# [Aim of the task]
Going through the records that follow, please count the lines with "panel" in them and give only the count.

# [Data extract]
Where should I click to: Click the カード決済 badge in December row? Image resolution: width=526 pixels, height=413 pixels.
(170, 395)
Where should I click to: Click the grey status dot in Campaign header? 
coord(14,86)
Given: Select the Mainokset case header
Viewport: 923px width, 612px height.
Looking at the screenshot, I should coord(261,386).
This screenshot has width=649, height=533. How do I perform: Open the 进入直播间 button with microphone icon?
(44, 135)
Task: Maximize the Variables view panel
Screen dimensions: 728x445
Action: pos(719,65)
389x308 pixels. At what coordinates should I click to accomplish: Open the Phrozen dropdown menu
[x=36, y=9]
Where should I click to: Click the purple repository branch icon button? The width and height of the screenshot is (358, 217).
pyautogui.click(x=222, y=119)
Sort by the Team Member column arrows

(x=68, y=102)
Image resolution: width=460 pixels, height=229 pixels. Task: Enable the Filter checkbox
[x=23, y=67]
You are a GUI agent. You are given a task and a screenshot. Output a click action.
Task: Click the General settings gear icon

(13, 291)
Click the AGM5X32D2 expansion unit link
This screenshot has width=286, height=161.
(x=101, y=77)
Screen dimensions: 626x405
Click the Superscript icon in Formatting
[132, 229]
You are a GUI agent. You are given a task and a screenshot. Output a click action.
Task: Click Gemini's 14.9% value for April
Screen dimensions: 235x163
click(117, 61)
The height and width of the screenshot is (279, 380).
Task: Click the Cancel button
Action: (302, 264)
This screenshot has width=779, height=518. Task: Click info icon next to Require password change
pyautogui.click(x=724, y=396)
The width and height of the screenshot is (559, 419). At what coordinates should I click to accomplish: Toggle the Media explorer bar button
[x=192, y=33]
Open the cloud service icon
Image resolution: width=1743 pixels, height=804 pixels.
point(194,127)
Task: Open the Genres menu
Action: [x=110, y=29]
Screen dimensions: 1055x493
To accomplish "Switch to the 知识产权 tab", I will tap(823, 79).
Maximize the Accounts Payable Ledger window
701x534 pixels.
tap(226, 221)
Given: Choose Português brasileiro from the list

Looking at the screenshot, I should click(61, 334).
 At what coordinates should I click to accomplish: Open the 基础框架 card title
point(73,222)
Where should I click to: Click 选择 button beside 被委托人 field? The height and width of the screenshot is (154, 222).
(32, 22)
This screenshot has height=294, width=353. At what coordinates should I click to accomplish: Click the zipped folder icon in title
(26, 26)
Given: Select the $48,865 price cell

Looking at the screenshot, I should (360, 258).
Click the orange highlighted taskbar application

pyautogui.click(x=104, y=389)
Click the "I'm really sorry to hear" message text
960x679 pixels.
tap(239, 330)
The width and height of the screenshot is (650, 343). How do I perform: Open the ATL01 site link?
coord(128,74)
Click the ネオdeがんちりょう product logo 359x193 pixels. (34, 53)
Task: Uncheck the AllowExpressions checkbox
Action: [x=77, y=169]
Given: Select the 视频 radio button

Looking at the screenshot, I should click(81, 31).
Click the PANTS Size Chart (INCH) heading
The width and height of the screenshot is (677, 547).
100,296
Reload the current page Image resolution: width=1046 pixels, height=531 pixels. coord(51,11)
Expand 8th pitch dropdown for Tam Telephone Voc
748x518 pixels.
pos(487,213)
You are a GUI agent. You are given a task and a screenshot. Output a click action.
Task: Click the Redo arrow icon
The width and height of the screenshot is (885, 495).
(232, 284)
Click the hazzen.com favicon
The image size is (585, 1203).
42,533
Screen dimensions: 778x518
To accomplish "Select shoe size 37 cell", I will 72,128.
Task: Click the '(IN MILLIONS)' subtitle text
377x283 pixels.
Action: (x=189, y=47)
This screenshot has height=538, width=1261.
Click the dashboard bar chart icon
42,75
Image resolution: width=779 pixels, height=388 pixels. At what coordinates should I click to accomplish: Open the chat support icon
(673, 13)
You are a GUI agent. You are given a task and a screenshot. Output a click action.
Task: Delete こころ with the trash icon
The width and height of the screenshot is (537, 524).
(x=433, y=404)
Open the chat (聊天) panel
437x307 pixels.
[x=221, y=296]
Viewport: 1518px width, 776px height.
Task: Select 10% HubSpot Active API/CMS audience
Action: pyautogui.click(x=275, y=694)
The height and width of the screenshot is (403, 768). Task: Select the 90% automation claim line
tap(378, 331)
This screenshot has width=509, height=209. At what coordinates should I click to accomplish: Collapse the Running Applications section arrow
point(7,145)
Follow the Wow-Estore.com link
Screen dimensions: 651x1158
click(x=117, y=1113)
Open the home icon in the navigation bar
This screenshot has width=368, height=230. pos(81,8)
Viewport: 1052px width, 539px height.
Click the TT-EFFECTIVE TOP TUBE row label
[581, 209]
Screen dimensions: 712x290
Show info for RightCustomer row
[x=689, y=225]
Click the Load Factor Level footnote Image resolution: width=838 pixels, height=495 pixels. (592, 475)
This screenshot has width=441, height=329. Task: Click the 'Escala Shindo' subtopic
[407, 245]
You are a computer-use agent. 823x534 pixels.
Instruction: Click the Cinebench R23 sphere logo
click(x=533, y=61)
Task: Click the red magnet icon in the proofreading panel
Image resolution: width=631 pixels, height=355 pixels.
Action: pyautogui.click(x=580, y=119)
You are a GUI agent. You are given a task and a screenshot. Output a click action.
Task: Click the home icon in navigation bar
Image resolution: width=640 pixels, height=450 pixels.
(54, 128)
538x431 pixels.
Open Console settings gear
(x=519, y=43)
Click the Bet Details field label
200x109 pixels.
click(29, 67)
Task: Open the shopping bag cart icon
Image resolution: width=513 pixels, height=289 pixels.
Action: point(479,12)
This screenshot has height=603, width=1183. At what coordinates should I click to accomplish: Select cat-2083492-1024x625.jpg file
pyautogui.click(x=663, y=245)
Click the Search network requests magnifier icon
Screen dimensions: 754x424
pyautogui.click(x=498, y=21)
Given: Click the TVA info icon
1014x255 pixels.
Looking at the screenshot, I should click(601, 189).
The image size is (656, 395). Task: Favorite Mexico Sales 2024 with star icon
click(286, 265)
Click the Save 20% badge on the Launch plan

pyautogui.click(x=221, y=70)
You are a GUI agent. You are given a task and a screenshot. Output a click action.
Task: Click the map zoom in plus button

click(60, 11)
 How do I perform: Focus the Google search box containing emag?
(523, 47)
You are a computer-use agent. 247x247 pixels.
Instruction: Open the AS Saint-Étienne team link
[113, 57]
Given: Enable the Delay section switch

# [Answer area]
3